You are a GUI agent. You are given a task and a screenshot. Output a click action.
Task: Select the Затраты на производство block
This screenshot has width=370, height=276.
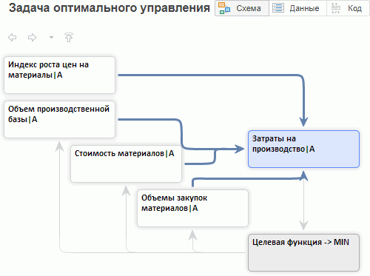point(303,149)
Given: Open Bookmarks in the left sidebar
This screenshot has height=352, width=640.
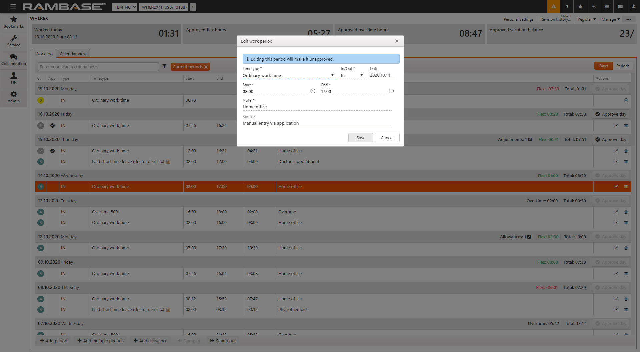Looking at the screenshot, I should point(14,22).
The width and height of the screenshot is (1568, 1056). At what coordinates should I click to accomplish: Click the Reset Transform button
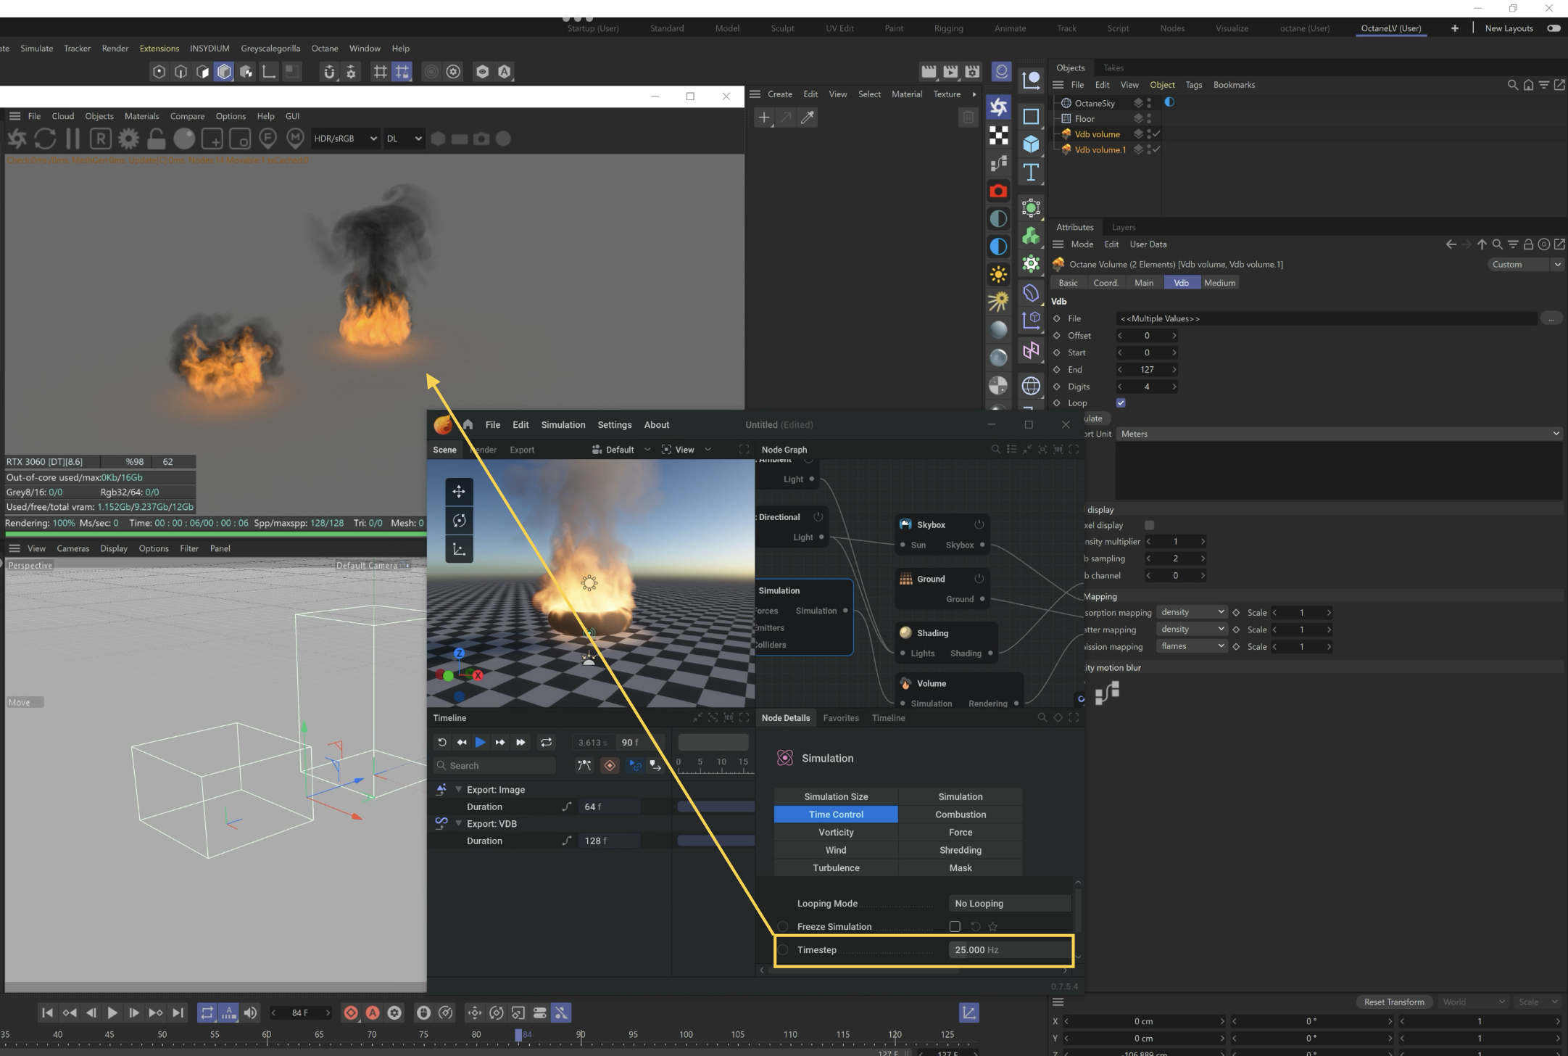(1393, 1002)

::::

(Stated goal):
Can you copy out every row above word for word, leaving out the pictures?

(Solution to the exercise):
You are a GUI agent. You are given a task and a screenshot. Output a click action.
Task: Select the Затраты на производство block
This screenshot has width=370, height=276.
point(303,149)
Given: Open Bookmarks in the left sidebar
This screenshot has height=352, width=640.
Looking at the screenshot, I should point(14,22).
The width and height of the screenshot is (1568, 1056). At what coordinates should I click to accomplish: Click the Reset Transform button
(1393, 1002)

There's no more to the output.